» Entries taken from a collection:

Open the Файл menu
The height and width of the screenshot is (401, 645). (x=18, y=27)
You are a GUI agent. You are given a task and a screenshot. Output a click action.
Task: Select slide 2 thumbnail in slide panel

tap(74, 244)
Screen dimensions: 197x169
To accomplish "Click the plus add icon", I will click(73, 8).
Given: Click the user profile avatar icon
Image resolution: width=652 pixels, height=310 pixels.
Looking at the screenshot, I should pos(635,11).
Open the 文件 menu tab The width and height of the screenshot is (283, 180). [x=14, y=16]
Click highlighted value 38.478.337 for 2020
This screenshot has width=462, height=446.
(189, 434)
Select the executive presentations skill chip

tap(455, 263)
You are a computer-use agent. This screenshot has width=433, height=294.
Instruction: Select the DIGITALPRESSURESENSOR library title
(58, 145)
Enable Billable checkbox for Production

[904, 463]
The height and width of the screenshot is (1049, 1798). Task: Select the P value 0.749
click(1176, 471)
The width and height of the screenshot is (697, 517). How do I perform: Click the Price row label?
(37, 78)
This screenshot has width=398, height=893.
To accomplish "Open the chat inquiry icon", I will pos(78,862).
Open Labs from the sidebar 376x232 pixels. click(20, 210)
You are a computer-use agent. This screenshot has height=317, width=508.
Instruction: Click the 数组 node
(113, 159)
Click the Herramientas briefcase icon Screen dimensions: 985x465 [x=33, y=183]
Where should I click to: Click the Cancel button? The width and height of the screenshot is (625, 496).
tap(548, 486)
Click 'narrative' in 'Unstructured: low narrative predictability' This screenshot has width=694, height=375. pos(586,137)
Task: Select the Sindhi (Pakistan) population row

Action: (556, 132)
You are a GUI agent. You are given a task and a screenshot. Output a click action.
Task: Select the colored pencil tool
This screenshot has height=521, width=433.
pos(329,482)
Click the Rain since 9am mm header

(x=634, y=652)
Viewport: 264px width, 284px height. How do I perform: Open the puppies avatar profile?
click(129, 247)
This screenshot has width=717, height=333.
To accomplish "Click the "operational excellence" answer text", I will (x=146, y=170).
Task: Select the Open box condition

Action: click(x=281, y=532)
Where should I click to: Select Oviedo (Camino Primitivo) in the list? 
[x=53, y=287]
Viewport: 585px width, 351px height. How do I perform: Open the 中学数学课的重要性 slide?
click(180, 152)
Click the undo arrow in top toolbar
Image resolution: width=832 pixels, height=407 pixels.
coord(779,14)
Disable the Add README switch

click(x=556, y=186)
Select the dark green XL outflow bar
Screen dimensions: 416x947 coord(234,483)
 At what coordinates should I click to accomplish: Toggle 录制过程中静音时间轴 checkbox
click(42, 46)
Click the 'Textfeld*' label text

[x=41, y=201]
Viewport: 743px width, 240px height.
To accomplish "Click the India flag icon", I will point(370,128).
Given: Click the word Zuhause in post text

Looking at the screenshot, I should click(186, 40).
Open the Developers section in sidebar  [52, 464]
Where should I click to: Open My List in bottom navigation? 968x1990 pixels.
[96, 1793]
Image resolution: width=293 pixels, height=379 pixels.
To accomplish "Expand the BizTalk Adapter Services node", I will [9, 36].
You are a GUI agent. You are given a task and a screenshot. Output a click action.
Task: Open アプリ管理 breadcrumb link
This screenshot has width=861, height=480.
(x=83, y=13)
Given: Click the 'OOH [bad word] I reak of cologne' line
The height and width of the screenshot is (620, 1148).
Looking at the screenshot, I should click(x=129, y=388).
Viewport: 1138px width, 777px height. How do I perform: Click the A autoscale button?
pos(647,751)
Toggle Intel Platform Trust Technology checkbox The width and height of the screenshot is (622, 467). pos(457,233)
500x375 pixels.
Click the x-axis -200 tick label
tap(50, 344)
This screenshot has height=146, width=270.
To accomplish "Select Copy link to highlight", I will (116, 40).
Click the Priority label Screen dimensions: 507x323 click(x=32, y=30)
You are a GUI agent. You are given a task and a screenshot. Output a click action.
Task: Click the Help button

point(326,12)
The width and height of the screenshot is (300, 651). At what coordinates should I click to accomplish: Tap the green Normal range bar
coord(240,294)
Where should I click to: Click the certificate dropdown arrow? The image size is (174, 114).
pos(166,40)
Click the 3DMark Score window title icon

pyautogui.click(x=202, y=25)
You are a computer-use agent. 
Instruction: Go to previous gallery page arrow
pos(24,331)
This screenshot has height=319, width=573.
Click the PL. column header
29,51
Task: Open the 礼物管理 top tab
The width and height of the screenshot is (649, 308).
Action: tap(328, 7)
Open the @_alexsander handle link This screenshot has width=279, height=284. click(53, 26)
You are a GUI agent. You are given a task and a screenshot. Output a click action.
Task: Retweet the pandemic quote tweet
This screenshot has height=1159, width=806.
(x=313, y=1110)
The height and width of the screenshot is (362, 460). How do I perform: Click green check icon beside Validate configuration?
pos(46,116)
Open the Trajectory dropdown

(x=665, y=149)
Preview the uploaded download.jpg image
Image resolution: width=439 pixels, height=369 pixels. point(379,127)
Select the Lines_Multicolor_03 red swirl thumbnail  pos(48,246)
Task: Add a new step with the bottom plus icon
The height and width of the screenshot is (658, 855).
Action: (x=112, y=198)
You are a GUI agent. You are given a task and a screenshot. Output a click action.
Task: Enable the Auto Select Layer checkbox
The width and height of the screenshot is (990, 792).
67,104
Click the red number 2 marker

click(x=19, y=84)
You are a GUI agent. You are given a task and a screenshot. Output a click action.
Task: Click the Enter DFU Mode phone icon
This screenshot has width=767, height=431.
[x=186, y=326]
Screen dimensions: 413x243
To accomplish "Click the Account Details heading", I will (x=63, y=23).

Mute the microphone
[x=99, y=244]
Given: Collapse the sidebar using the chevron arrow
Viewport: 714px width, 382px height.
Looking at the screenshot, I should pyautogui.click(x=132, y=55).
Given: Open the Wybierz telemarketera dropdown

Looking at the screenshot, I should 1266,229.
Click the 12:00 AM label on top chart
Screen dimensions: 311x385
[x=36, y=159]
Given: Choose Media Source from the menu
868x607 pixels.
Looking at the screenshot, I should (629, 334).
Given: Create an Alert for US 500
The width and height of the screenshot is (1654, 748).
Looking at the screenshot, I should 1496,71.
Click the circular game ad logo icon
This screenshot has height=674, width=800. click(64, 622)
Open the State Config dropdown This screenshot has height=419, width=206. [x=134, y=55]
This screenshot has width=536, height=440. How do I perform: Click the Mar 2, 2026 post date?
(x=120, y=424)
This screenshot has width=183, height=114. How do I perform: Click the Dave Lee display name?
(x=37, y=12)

» PROBLEM TO SOLVE:
Every entry should be duplicated exactly as written.

» EXERCISE SOLUTION:
Open the Файл menu
The height and width of the screenshot is (401, 645). (x=18, y=27)
You are a GUI agent. You are given a task and a screenshot. Output a click action.
Task: Select slide 2 thumbnail in slide panel

tap(74, 244)
Screen dimensions: 197x169
To accomplish "Click the plus add icon", I will click(73, 8).
Given: Click the user profile avatar icon
Image resolution: width=652 pixels, height=310 pixels.
Looking at the screenshot, I should pos(635,11).
Open the 文件 menu tab The width and height of the screenshot is (283, 180). [x=14, y=16]
Click highlighted value 38.478.337 for 2020
This screenshot has width=462, height=446.
(189, 434)
Select the executive presentations skill chip

tap(455, 263)
You are a computer-use agent. This screenshot has width=433, height=294.
Instruction: Select the DIGITALPRESSURESENSOR library title
(58, 145)
Enable Billable checkbox for Production

[904, 463]
The height and width of the screenshot is (1049, 1798). Task: Select the P value 0.749
click(1176, 471)
The width and height of the screenshot is (697, 517). How do I perform: Click the Price row label?
(37, 78)
This screenshot has width=398, height=893.
To accomplish "Open the chat inquiry icon", I will pos(78,862).
Open Labs from the sidebar 376x232 pixels. click(20, 210)
You are a computer-use agent. This screenshot has height=317, width=508.
Instruction: Click the 数组 node
(113, 159)
Click the Herramientas briefcase icon Screen dimensions: 985x465 [x=33, y=183]
Where should I click to: Click the Cancel button? The width and height of the screenshot is (625, 496).
tap(548, 486)
Click 'narrative' in 'Unstructured: low narrative predictability' This screenshot has width=694, height=375. pos(586,137)
Task: Select the Sindhi (Pakistan) population row

Action: (556, 132)
You are a GUI agent. You are given a task and a screenshot. Output a click action.
Task: Select the colored pencil tool
This screenshot has height=521, width=433.
pos(329,482)
Click the Rain since 9am mm header

(x=634, y=652)
Viewport: 264px width, 284px height. How do I perform: Open the puppies avatar profile?
click(129, 247)
This screenshot has width=717, height=333.
To accomplish "Click the "operational excellence" answer text", I will (x=146, y=170).
Task: Select the Open box condition

Action: click(x=281, y=532)
Where should I click to: Select Oviedo (Camino Primitivo) in the list? 
[x=53, y=287]
Viewport: 585px width, 351px height. How do I perform: Open the 中学数学课的重要性 slide?
click(180, 152)
Click the undo arrow in top toolbar
Image resolution: width=832 pixels, height=407 pixels.
coord(779,14)
Disable the Add README switch

click(x=556, y=186)
Select the dark green XL outflow bar
Screen dimensions: 416x947 coord(234,483)
 At what coordinates should I click to accomplish: Toggle 录制过程中静音时间轴 checkbox
click(42, 46)
Click the 'Textfeld*' label text

[x=41, y=201]
Viewport: 743px width, 240px height.
To accomplish "Click the India flag icon", I will point(370,128).
Given: Click the word Zuhause in post text

Looking at the screenshot, I should click(186, 40).
Open the Developers section in sidebar  [52, 464]
Where should I click to: Open My List in bottom navigation? 968x1990 pixels.
[96, 1793]
Image resolution: width=293 pixels, height=379 pixels.
To accomplish "Expand the BizTalk Adapter Services node", I will [9, 36].
You are a GUI agent. You are given a task and a screenshot. Output a click action.
Task: Open アプリ管理 breadcrumb link
This screenshot has width=861, height=480.
(x=83, y=13)
Given: Click the 'OOH [bad word] I reak of cologne' line
The height and width of the screenshot is (620, 1148).
Looking at the screenshot, I should click(x=129, y=388).
Viewport: 1138px width, 777px height. How do I perform: Click the A autoscale button?
pos(647,751)
Toggle Intel Platform Trust Technology checkbox The width and height of the screenshot is (622, 467). pos(457,233)
500x375 pixels.
Click the x-axis -200 tick label
tap(50, 344)
This screenshot has height=146, width=270.
To accomplish "Select Copy link to highlight", I will (116, 40).
Click the Priority label Screen dimensions: 507x323 click(x=32, y=30)
You are a GUI agent. You are given a task and a screenshot. Output a click action.
Task: Click the Help button

point(326,12)
The width and height of the screenshot is (300, 651). At what coordinates should I click to accomplish: Tap the green Normal range bar
coord(240,294)
Where should I click to: Click the certificate dropdown arrow? The image size is (174, 114).
pos(166,40)
Click the 3DMark Score window title icon

pyautogui.click(x=202, y=25)
You are a computer-use agent. 
Instruction: Go to previous gallery page arrow
pos(24,331)
This screenshot has height=319, width=573.
Click the PL. column header
29,51
Task: Open the 礼物管理 top tab
The width and height of the screenshot is (649, 308).
Action: tap(328, 7)
Open the @_alexsander handle link This screenshot has width=279, height=284. click(53, 26)
You are a GUI agent. You are given a task and a screenshot. Output a click action.
Task: Retweet the pandemic quote tweet
This screenshot has height=1159, width=806.
(x=313, y=1110)
The height and width of the screenshot is (362, 460). How do I perform: Click green check icon beside Validate configuration?
pos(46,116)
Open the Trajectory dropdown

(x=665, y=149)
Preview the uploaded download.jpg image
Image resolution: width=439 pixels, height=369 pixels. point(379,127)
Select the Lines_Multicolor_03 red swirl thumbnail  pos(48,246)
Task: Add a new step with the bottom plus icon
The height and width of the screenshot is (658, 855).
Action: (x=112, y=198)
You are a GUI agent. You are given a task and a screenshot. Output a click action.
Task: Enable the Auto Select Layer checkbox
The width and height of the screenshot is (990, 792).
67,104
Click the red number 2 marker

click(x=19, y=84)
You are a GUI agent. You are given a task and a screenshot. Output a click action.
Task: Click the Enter DFU Mode phone icon
This screenshot has width=767, height=431.
[x=186, y=326]
Screen dimensions: 413x243
To accomplish "Click the Account Details heading", I will (x=63, y=23).

Mute the microphone
[x=99, y=244]
Given: Collapse the sidebar using the chevron arrow
Viewport: 714px width, 382px height.
Looking at the screenshot, I should pyautogui.click(x=132, y=55).
Given: Open the Wybierz telemarketera dropdown

Looking at the screenshot, I should 1266,229.
Click the 12:00 AM label on top chart
Screen dimensions: 311x385
[x=36, y=159]
Given: Choose Media Source from the menu
868x607 pixels.
Looking at the screenshot, I should (629, 334).
Given: Create an Alert for US 500
The width and height of the screenshot is (1654, 748).
Looking at the screenshot, I should 1496,71.
Click the circular game ad logo icon
This screenshot has height=674, width=800. click(64, 622)
Open the State Config dropdown This screenshot has height=419, width=206. [x=134, y=55]
This screenshot has width=536, height=440. How do I perform: Click the Mar 2, 2026 post date?
(x=120, y=424)
This screenshot has width=183, height=114. How do I perform: Click the Dave Lee display name?
(x=37, y=12)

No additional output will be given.